Kids ask for things they want ALL DAY. To avoid saying”no” all day, (and avoid tantrums) don’t say no. Little One doesn’t touch her dinner except for the applesauce. Then she asks “Mommy can I have more applesauce?” Tell her “Yes!” “After you finish your meat and vegetables.”
When choosing a partner I think it's less important that you both "believe" the same things and more important that you VALUE the same things and share the same priorities.
Go for walks together as a family before or after dinner. Sometimes we go for distance, sometimes we call them "safaris" and look for as many living creatures as we can find.
Ask him for Christmas present: recite Andy Weir’s “The Egg.” Bonus points for memorization! Also great idea for audition tape. )I’m assuming you’ll be in theater!) xoxo
A person’s friends are a reflection of their character. Pick friends who you can be yourself around. Look for partners who have close friendships, a circle of friends who think highly of them.
Sit down together and write house rules on anger. We don’t hit or bite. Do we yell and slam doors? Name-call? Say “I don’t love you” ? Bad words? What’s appropriate anger and what’s unacceptable?

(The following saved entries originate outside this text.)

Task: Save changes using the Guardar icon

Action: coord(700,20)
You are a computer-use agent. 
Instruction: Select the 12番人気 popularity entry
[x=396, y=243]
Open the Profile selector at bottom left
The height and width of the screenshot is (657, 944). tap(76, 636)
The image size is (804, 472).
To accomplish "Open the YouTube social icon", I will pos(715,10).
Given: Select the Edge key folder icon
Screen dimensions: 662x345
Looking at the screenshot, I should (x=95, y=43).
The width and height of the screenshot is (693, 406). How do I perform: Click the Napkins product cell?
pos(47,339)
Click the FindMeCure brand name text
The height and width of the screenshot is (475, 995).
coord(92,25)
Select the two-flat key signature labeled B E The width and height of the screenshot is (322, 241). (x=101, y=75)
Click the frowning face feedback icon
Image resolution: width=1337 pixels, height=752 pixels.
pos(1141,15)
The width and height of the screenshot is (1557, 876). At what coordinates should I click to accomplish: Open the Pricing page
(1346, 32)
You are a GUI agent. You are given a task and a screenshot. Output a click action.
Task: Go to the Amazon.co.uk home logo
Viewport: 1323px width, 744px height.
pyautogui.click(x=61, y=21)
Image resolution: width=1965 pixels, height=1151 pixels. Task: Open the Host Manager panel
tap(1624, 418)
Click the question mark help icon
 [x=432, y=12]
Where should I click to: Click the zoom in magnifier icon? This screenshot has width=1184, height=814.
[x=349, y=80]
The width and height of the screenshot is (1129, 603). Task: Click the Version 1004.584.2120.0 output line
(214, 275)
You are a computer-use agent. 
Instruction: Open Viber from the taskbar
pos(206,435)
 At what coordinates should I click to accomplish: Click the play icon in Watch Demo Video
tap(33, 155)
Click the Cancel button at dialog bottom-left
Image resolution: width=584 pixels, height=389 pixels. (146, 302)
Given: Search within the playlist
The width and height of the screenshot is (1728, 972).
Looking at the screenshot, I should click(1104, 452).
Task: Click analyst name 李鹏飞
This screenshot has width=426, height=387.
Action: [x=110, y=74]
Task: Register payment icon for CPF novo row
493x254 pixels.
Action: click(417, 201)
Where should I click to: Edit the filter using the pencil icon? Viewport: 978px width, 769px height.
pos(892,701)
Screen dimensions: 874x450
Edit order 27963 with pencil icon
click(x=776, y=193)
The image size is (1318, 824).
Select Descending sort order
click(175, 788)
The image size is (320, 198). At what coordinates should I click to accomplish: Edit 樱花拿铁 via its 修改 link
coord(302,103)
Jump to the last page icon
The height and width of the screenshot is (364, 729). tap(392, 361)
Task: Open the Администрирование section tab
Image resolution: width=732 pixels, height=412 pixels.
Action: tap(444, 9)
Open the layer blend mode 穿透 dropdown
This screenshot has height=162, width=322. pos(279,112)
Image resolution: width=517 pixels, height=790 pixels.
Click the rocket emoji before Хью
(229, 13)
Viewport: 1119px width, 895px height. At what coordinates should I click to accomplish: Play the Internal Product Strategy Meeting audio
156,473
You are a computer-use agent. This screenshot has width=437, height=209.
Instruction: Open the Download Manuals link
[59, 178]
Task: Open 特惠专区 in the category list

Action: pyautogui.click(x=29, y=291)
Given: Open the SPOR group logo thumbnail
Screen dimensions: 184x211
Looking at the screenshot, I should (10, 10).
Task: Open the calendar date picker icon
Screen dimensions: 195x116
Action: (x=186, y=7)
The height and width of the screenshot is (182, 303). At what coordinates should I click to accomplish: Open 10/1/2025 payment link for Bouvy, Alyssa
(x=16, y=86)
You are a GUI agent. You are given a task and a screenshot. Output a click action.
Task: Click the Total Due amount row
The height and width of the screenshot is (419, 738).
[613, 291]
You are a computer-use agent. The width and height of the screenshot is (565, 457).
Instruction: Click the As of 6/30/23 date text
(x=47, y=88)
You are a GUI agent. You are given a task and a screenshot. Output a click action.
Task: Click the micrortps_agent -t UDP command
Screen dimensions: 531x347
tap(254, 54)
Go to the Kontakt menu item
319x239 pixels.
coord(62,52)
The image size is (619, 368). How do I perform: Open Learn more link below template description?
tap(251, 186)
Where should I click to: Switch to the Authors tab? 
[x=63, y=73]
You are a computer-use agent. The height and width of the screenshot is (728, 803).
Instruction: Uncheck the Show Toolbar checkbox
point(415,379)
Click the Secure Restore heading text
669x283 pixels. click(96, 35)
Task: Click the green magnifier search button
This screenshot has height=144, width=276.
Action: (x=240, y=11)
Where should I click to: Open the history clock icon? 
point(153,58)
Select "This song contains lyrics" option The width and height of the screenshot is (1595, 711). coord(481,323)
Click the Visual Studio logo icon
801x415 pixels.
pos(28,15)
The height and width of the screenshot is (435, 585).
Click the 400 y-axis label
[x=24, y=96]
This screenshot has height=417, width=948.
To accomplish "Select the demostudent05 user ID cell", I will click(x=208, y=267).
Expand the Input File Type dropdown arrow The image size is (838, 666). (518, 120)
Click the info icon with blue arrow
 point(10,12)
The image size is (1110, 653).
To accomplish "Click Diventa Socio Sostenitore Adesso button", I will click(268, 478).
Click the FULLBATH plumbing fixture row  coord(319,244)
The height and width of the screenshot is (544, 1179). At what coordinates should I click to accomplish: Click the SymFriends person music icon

Grandpa always said everything boils down to how you treat people.
Always treating people with kindness and respect is the most important lesson he wanted to get across to us.
Yes, you’re beautiful. But that’s not ALL you are. And it isn’t all that’s expected of you. Surely you could “get by” on your looks. Is that what you want for yourself?
Write your own job description. When you've been around long enough to know what you're good at and can identify what needs in the company you can help with.
There’s always a temptation to throw money at your problem. But remember there’s nothing you can buy that will make up for what is really needed. And the stuff that accumulates while you try to fix the problem just ends up being a problem on its own.
My Nana, born around 1913, used to decry “some people think the world owes them a living.” A hundred years later I agree. Nothing worse than entitlement.
The things we invite to protect us take their job seriously. They will not abandon the watch without a fight to the death. So be careful, very careful about what u invite as armor. Please don’t place your trust in drugs, alcohol, food, gambling, working, disconnecting, etc. Put your trust in that which is creative, honest, loving, beautiful, interesting, inspiring, challenging or peaceful. These things make much better bodyguards, and they will never turn on you.
Be yourself. No need to pretend to like something the crowd is doing. Half of them are probably just as unenthused as you are but are afraid to say so.